The concentration dependence of half-life is itself a way to distinguish reaction orders experimentally.

Calculating Half-Life for Different Reaction Orders

Zero-order example: $k = 0.02 \text{ M/min}$, $[A]_0 = 1.6 \text{ M}$

$t_{1/2} = \frac{1.6}{2(0.02)} = 40 \text{ min}$

First-order example: $k = 0.1 \text{ min}^{-1}$

$t_{1/2} = \frac{0.693}{0.1} = 6.93 \text{ min}$

Second-order example: $k = 0.5 \text{ M}^{-1}\text{min}^{-1}$, $[A]_0 = 0.8 \text{ M}$

$t_{1/2} = \frac{1}{(0.5)(0.8)} = 2.5 \text{ min}$

Solving Integrated Rate Law Problems

Applying Integrated Rate Laws

These equations work in both directions: solve for $[A]$ given $t$, or solve for $t$ given a target $[A]$.

Finding concentration: For a first-order reaction with $k = 0.2 \text{ min}^{-1}$ and $[A]_0 = 2.0 \text{ M}$, find $[A]$ at $t = 10 \text{ min}$:

$\ln[A] = -(0.2)(10) + \ln(2.0) = -2.0 + 0.693 = -1.307$

$[A] = e^{-1.307} = 0.27 \text{ M}$

Finding time: For a second-order reaction with $k = 0.05 \text{ M}^{-1}\text{min}^{-1}$ and $[A]_0 = 1.2 \text{ M}$, find the time for $[A]$ to reach $0.3 \text{ M}$:

$\frac{1}{0.3} = (0.05)t + \frac{1}{1.2}$

$3.33 = 0.05t + 0.833$

$t = \frac{3.33 - 0.833}{0.05} = 50 \text{ min}$

Using Half-Life to Solve Problems

Finding $k$ from half-life: For a zero-order reaction with $[A]_0 = 2.4 \text{ M}$ and $t_{1/2} = 30 \text{ min}$:

$k = \frac{[A]_0}{2 \cdot t_{1/2}} = \frac{2.4}{2(30)} = 0.04 \text{ M/min}$

Reaching one-fourth of initial concentration: For a first-order reaction with $k = 0.08 \text{ min}^{-1}$, find the time to reach $\frac{[A]_0}{4}$. Reaching one-fourth takes exactly two half-lives (half, then half again):

$t_{1/2} = \frac{0.693}{0.08} = 8.66 \text{ min}$

$t = 2 \times t_{1/2} = 17.3 \text{ min}$

You can verify this algebraically: $\ln\frac{[A]_0/4}{[A]_0} = -kt$ gives $t = \frac{\ln 4}{k} = \frac{1.386}{0.08} = 17.3 \text{ min}$.

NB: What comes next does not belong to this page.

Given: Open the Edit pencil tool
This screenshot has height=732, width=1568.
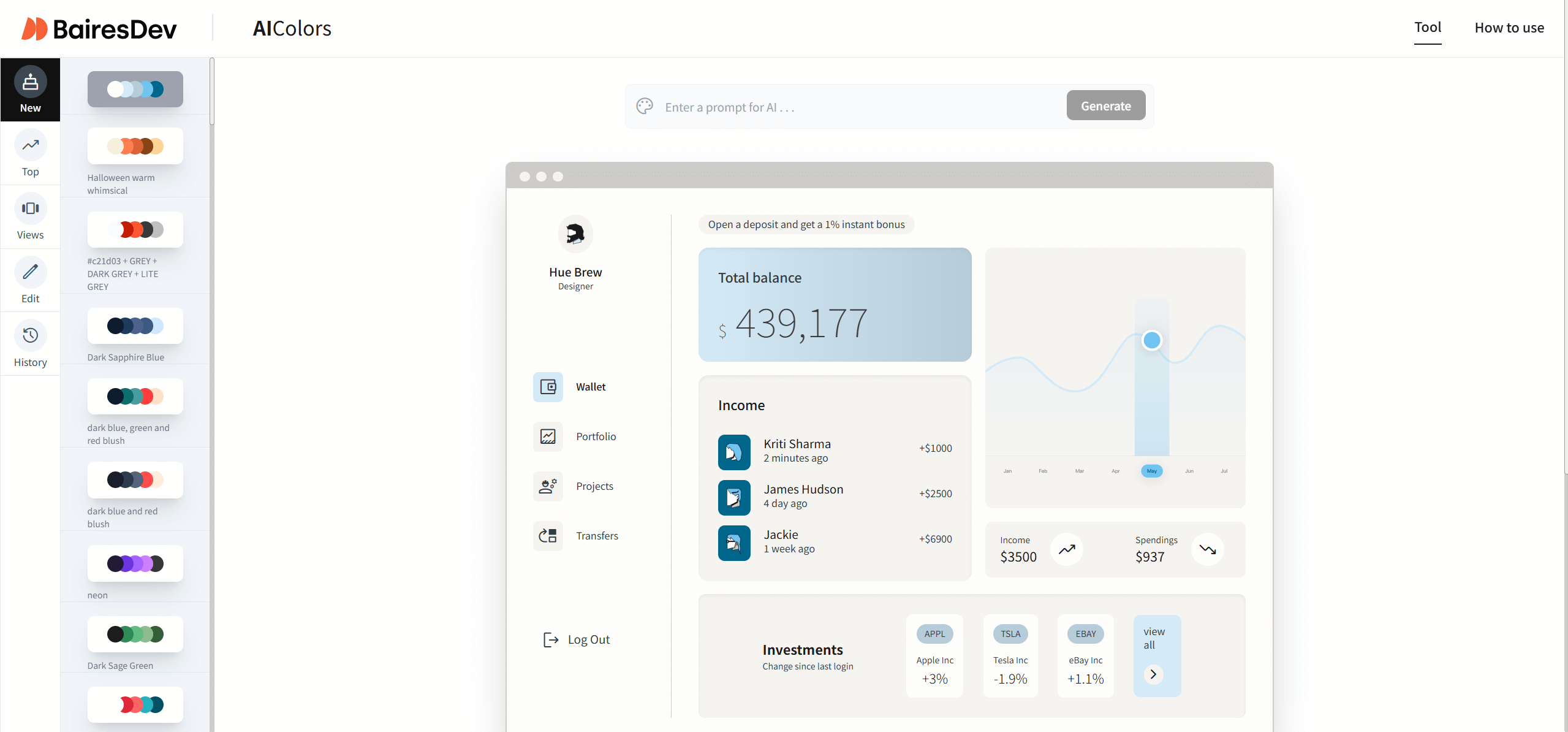Looking at the screenshot, I should (x=30, y=273).
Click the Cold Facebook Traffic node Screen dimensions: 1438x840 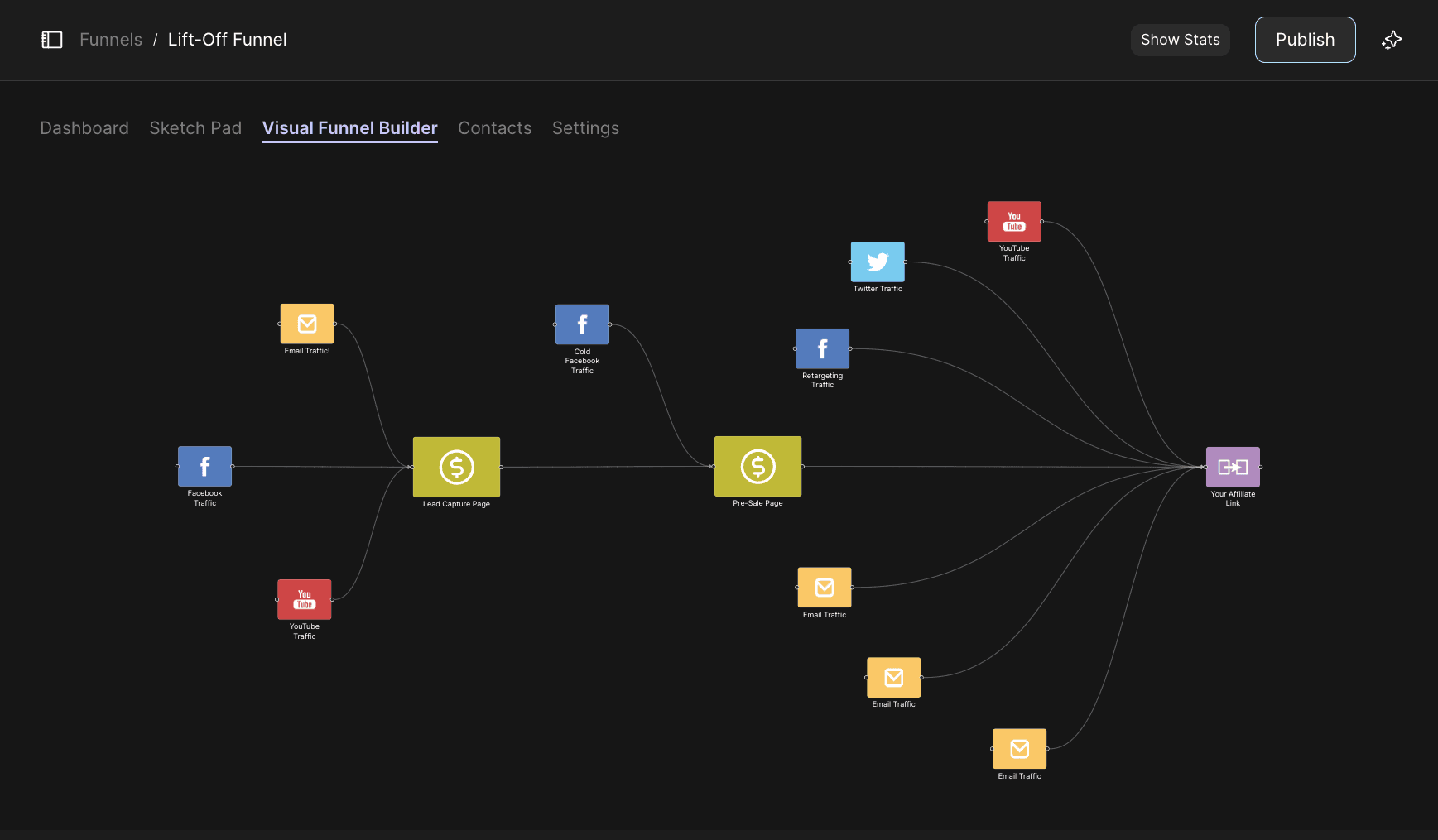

Analyzing Concentration-Time Data to Determine Reaction Order and Rate Constant

Here's the full workflow when you're given a data table of $[A]$ vs. $t$:

1. Calculate $\ln[A]$ and $\frac{1}{[A]}$ for each data point
2. Make three plots: $[A]$ vs. $t$, $\ln[A]$ vs. $t$, and $\frac{1}{[A]}$ vs. $t$
3. Identify which plot is linear (use $R^2$ values or visual inspection)
4. Read the slope and y-intercept from the linear plot
5. Extract $k$ from the slope (remember the sign conventions above)
6. Extract $[A]_0$ from the y-intercept by reversing the transformation

Example: A $\ln[A]$ vs. $t$ plot gives a straight line with slope $-0.12 \text{ min}^{-1}$ and y-intercept $-0.22$. The reaction is first-order with $k = 0.12 \text{ min}^{-1}$. The initial concentration is $[A]_0 = e^{-0.22} = 0.80 \text{ M}$.